Hello All, I have a working system that I use to trade faily liquid (>5M volume/day) NYSE/NASDAQ stocks. I use opening range breakout to enter the trades based on my system (using interactive brokers API). I dont't trade that big, my typical position is 1-10k usd so nothing that moves the market. I currently use STOP orders to enter the trades which means that I basically always pay the spread and I'm not sure if this is the best method at all. I know there are other methods available at IB like midprice orders, conditional peg to best etc - does anyone have any idea what would be preferable way to enter simple (let's say 5 min for example) opening range breakouts for few selected stocks? Is the basic stop method I'm using good or would some other, more complex algo method be better. I know I could experiment but to get reasonable data I would need quite many trades so I'm asking for your experiences.. It doesn't need to be opening range breakout but just breakout of some range - what is the optimal way to enter these positions in your opinion? Thanks for your insight.

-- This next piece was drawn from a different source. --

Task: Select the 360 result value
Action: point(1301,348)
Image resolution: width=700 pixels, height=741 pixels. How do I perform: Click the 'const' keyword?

Have you used stop limit order? Based on your post, I assume you have not and have only used stop market. The con of stop limit is your order may only filled partially and that's the cost of avoiding spread.
%% Good flexibility; front run your open break with some swing trades/200dma /50dma/bull market anyway. I do that with ETFs,2-5-55 million day volume. Example /VOO +SPY volume a bit weak, but price strong; barchart.com has multitude of technical indicators/100% buy. {I have traded single stocks , but never made much more than SPY + much more risk in swing trading single stocks} Limit entry orders ; mostly market exits unless its a resting limit order. Average hold time is minutes to months......................Make money while sleeping.
Problem with stop limit is that it doesn't trigger if price goes to "right" direction. What I have been thinking is conditional peg to midtpoint that is triggered by price action. However I'm not sure if this will get me better or worse execution.. I also know that this is almost impossible to answer and/or simulate and the answer if this results to better or worse fills takes time that's why I'm asking for thoughts as I assume many people here do actually trade opening range breakouts in some manner (they are different from basic level breakouts as I'm not looking for cascades or concentrated volume at all)
These are daily trades, each set of trades is triggered at approx ~5 min after market opening. Depending on the predictions of the system the holds positions are held about 1-5 days, mostly the shorter side (1-2 days)
I'm actually using quite sophisticated neural network ensemble to predict "optimal" long/short portfolio, this is just the entry method I'm currently using (getting open prices daily + generating parameters based on new data combined with historical data + actual 30 separate neural network prediction takes time so opening range breakout after that works perfectly to eliminate some bad trades)
%% 1]THAT may work well in the long term; + I could fine short term in single stocks, even though I knew they could gap 50% against me. 20 ] {But with only 20% of full time trained profesionals beating a benchmark like SPY or VOO long term, no way in God's green earth are all the traders going to beat those benchmarks long term/long short[inverse.......} Just an educated wise guess, not a prediction . 777] So few millionaires are stock or ETF only millionaires, but most anything is possible. But business , small business/real estate/Dave Ramsey helps+ even a part time bus driver with stock pickin' skills =millionaire , much better odds, for millionaire ...................................................................... Some has to be Peter Lynch good read, not my name or nickname,
Of course going to need data so can find "mean" average after breakout. I other words, wait for breakout that many newbs are entering then place limit where "newbs" have their stops. You feed them their losses and you are getting into trade at better price therefore risk is less. Of course there are trades where breakout does not retrace plus will get all losses.